House Democrats Request Secret Service for Presidential Hopefuls

(Bloomberg) -- House Democrats requested Secret Service protection Wednesday for presidential candidates amid security concerns after a group of protesters stormed the stage at a Joe Biden campaign event on Tuesday.

“I urge you to immediately initiate the consultation process to determine whether to provide USSS protection to certain major Democratic presidential candidates,” Representative Bennie Thompson, a Mississippi Democrat, wrote in a letter Wednesday that specifically mentions Biden and Bernie Sanders.

The letter is addressed to Acting Department Homeland Security Secretary Chad Wolf and members of a special congressional “Candidate Protection Advisory Committee” made up of the top Democrats and Republicans in both the House and Senate.

That committee must recommend protection be offered before DHS can act. Department spokeswoman Heather Swift said the agency “has not received a recommendation from Congress concerning any candidate.”

“We stand ready to execute if recommended,” she said.

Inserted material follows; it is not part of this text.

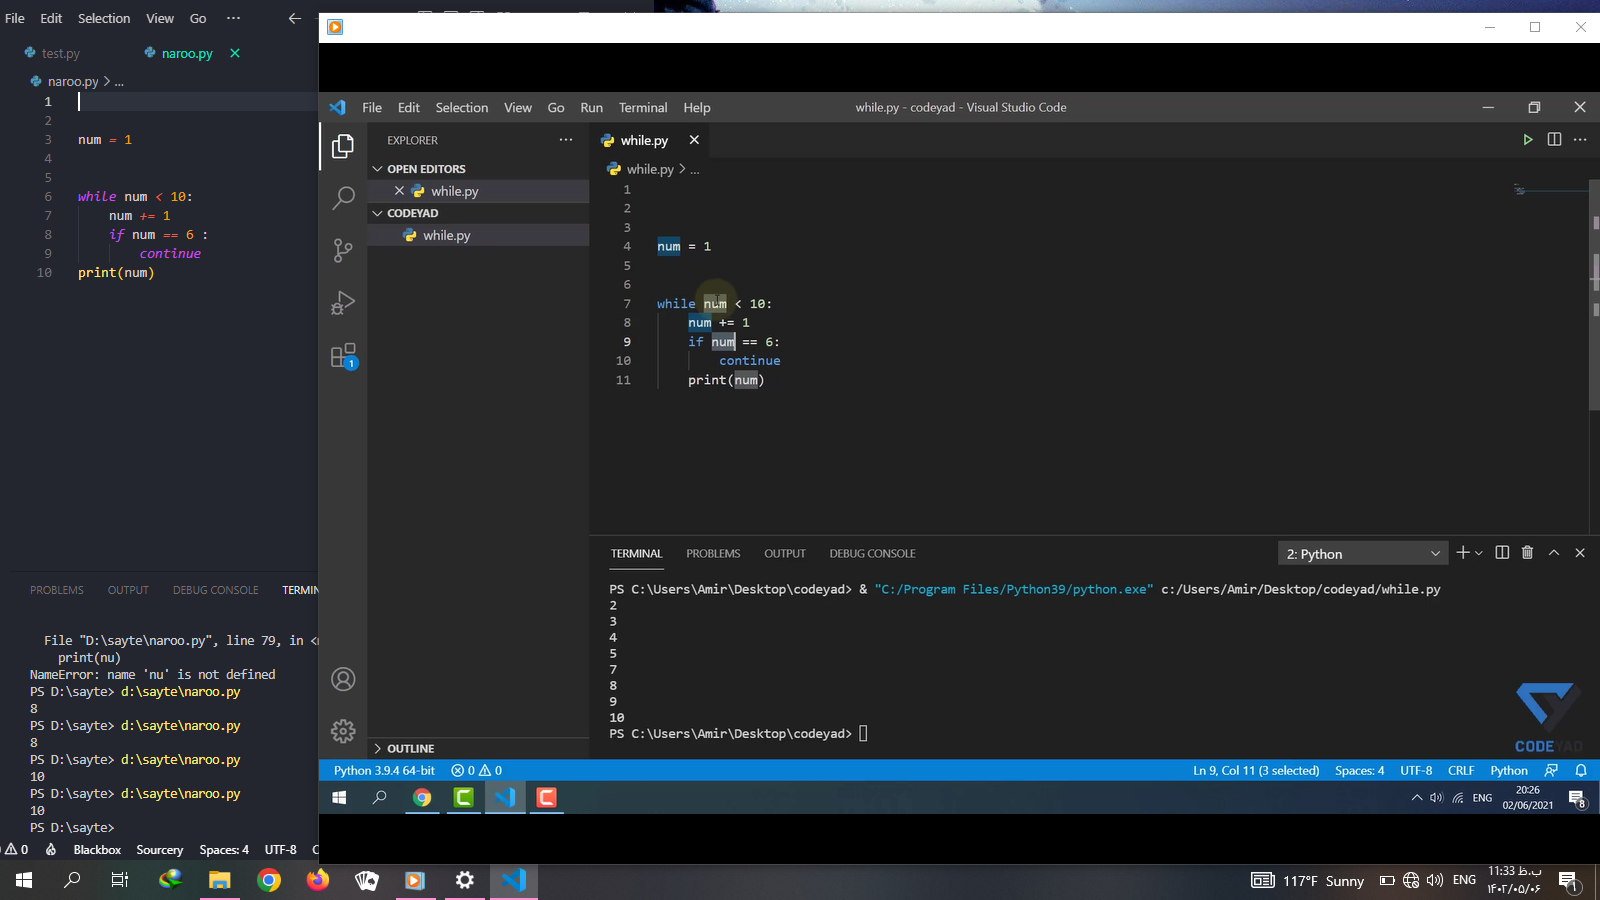The height and width of the screenshot is (900, 1600).
Task: Open the Search view in activity bar
Action: [x=343, y=198]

House Democrats Request Secret Service for 2020 Candidates

An official familiar with that special committee said such decisions are made by the top four Senate and House leaders in consultation with the DHS secretary and the Secret Service.

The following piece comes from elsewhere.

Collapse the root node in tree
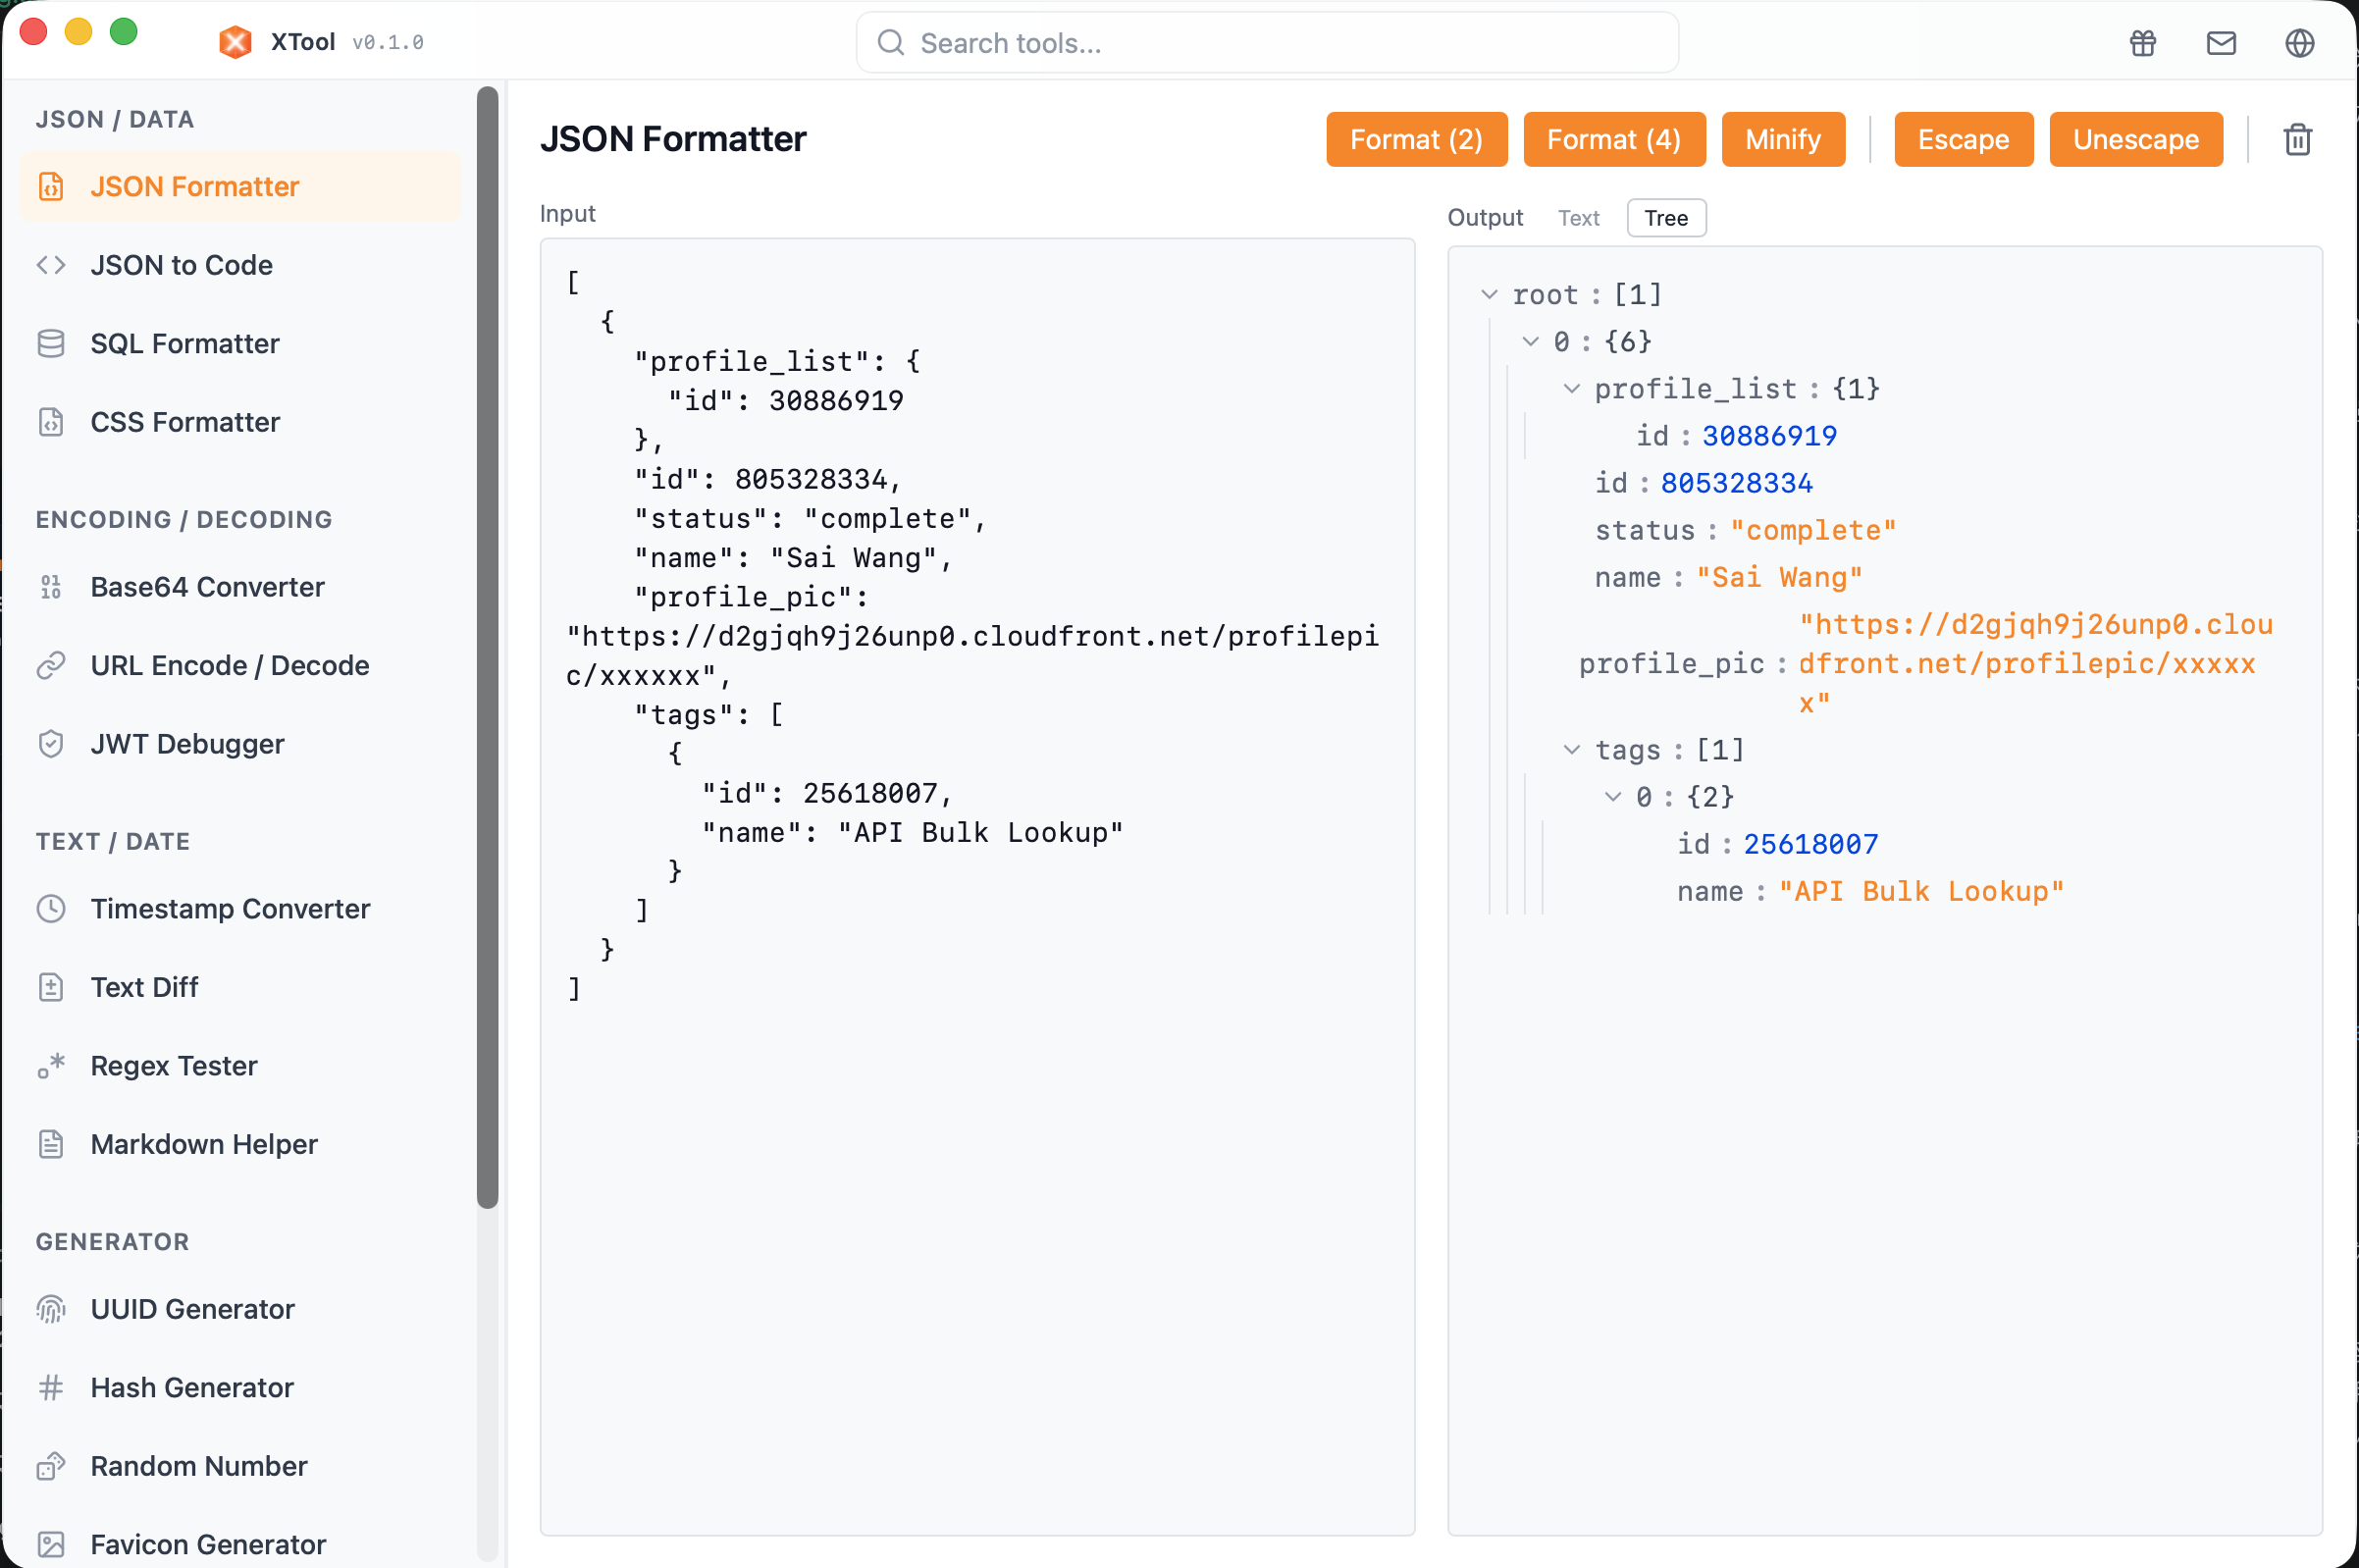pyautogui.click(x=1489, y=295)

The official said candidates or their campaigns must request protection unless they already have residual protection as former first lady Hillary Clinton did in 2016. There have been no such requests made yet, said the person.

Earlier, Louisiana Representative Cedric Richmond, a co-chair of the campaign and a member of the Homeland Security Committee, said on a press call hosted by Biden’s campaign that the “Democratic Congress is worried about” the candidates’ safety.

Richmond said the request asks the agency to give “all the presidential candidates Secret Service protection through the end of the campaign,” he said, suggesting that it would also apply to Elizabeth Warren and Tulsi Gabbard, if they stay in the race despite being far behind in the delegate count.

On Tuesday night, four protesters from the group Direct Action Everywhere approached the stage in Los Angeles where Biden was delivering his post-Super Tuesday victory speech. Two were stopped before they could get on stage but two got within inches of Biden before being pushed away by his wife, Jill Biden, and senior adviser Symone Sanders with help from a campaign security guard and a handful of other campaign staffers.

Even before Tuesday’s incident, Biden’s public appearances had since his South Carolina win begun to feel less safe to his traveling aides, with renewed enthusiasm for his candidacy and increased media attention. The Secret Service did not immediately respond to a request for comment.

The Biden campaign declined to comment.

Biden was entitled to Secret Service protection for six months after he left office as vice president. Presidential and vice presidential candidates are eligible for Secret Service within 120 days of the general election. But some candidates get protection earlier in their campaigns, Barack Obama got a Secret Service detail in mid-2007, while Donald Trump received one about a year before the election.